═══ EXCERPTED DATA

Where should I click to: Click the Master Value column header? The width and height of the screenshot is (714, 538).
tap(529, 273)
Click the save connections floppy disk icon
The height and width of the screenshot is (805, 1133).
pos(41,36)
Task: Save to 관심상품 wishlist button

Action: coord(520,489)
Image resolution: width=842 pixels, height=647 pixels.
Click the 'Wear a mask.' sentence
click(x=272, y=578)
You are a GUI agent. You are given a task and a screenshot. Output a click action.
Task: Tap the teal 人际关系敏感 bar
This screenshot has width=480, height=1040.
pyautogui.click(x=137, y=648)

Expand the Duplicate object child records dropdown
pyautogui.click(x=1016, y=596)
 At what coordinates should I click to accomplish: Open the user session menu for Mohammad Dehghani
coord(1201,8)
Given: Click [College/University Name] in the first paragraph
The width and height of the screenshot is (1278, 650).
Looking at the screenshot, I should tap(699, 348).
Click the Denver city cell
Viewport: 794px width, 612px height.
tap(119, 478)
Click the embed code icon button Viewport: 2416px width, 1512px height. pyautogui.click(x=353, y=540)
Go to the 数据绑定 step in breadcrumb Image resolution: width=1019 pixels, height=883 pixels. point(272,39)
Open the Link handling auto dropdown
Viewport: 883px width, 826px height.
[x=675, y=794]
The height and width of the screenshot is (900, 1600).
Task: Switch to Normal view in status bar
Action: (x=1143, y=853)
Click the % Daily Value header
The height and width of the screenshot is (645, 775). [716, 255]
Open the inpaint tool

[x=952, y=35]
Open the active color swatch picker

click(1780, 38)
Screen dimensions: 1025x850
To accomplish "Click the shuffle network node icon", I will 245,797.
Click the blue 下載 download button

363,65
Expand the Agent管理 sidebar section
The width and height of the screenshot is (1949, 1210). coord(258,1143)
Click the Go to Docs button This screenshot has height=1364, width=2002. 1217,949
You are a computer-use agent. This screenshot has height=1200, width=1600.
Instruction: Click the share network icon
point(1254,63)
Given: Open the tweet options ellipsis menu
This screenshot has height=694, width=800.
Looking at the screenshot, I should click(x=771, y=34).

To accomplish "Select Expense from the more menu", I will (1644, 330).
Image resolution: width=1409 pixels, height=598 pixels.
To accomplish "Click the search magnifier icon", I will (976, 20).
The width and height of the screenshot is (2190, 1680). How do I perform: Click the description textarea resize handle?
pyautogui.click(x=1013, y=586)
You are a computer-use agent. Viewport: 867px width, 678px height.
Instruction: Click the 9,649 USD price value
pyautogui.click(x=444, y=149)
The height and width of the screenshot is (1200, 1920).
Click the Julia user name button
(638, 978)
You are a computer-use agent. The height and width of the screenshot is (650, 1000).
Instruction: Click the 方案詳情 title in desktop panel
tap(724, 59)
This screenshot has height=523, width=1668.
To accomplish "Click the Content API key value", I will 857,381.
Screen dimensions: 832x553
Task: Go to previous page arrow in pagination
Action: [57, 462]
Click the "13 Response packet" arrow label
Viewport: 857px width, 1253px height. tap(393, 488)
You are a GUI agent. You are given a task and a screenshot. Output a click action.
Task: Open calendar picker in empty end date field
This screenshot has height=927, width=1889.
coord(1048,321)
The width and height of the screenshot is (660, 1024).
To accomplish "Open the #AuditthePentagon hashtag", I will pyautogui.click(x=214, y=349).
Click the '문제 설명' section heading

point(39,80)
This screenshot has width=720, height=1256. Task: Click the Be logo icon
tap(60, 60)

══════

Rewrite every line of the items above as a numbered list, leaving out the blank lines.

1. Where should I click to: Click the Master Value column header? The width and height of the screenshot is (714, 538).
2. tap(529, 273)
3. Click the save connections floppy disk icon
4. The height and width of the screenshot is (805, 1133).
5. pos(41,36)
6. Task: Save to 관심상품 wishlist button
7. Action: coord(520,489)
8. Image resolution: width=842 pixels, height=647 pixels.
9. Click the 'Wear a mask.' sentence
10. click(x=272, y=578)
11. You are a GUI agent. You are given a task and a screenshot. Output a click action.
12. Task: Tap the teal 人际关系敏感 bar
13. This screenshot has width=480, height=1040.
14. pyautogui.click(x=137, y=648)
15. Expand the Duplicate object child records dropdown
16. pyautogui.click(x=1016, y=596)
17.  At what coordinates should I click to accomplish: Open the user session menu for Mohammad Dehghani
18. coord(1201,8)
19. Given: Click [College/University Name] in the first paragraph
20. The width and height of the screenshot is (1278, 650).
21. Looking at the screenshot, I should tap(699, 348).
22. Click the Denver city cell
23. Viewport: 794px width, 612px height.
24. tap(119, 478)
25. Click the embed code icon button Viewport: 2416px width, 1512px height. pyautogui.click(x=353, y=540)
26. Go to the 数据绑定 step in breadcrumb Image resolution: width=1019 pixels, height=883 pixels. point(272,39)
27. Open the Link handling auto dropdown
28. Viewport: 883px width, 826px height.
29. [x=675, y=794]
30. The height and width of the screenshot is (900, 1600).
31. Task: Switch to Normal view in status bar
32. Action: (x=1143, y=853)
33. Click the % Daily Value header
34. The height and width of the screenshot is (645, 775). [716, 255]
35. Open the inpaint tool
36. [x=952, y=35]
37. Open the active color swatch picker
38. click(1780, 38)
39. Screen dimensions: 1025x850
40. To accomplish "Click the shuffle network node icon", I will 245,797.
41. Click the blue 下載 download button
42. 363,65
43. Expand the Agent管理 sidebar section
44. The width and height of the screenshot is (1949, 1210). coord(258,1143)
45. Click the Go to Docs button This screenshot has height=1364, width=2002. 1217,949
46. You are a computer-use agent. This screenshot has height=1200, width=1600.
47. Instruction: Click the share network icon
48. point(1254,63)
49. Given: Open the tweet options ellipsis menu
50. This screenshot has height=694, width=800.
51. Looking at the screenshot, I should click(x=771, y=34).
52. To accomplish "Select Expense from the more menu", I will (1644, 330).
53. Image resolution: width=1409 pixels, height=598 pixels.
54. To accomplish "Click the search magnifier icon", I will (976, 20).
55. The width and height of the screenshot is (2190, 1680). How do I perform: Click the description textarea resize handle?
56. pyautogui.click(x=1013, y=586)
57. You are a computer-use agent. Viewport: 867px width, 678px height.
58. Instruction: Click the 9,649 USD price value
59. pyautogui.click(x=444, y=149)
60. The height and width of the screenshot is (1200, 1920).
61. Click the Julia user name button
62. (638, 978)
63. You are a computer-use agent. The height and width of the screenshot is (650, 1000).
64. Instruction: Click the 方案詳情 title in desktop panel
65. tap(724, 59)
66. This screenshot has height=523, width=1668.
67. To accomplish "Click the Content API key value", I will 857,381.
68. Screen dimensions: 832x553
69. Task: Go to previous page arrow in pagination
70. Action: [57, 462]
71. Click the "13 Response packet" arrow label
72. Viewport: 857px width, 1253px height. tap(393, 488)
73. You are a GUI agent. You are given a task and a screenshot. Output a click action.
74. Task: Open calendar picker in empty end date field
75. This screenshot has height=927, width=1889.
76. coord(1048,321)
77. The width and height of the screenshot is (660, 1024).
78. To accomplish "Open the #AuditthePentagon hashtag", I will pyautogui.click(x=214, y=349).
79. Click the '문제 설명' section heading
80. point(39,80)
81. This screenshot has width=720, height=1256. Task: Click the Be logo icon
82. tap(60, 60)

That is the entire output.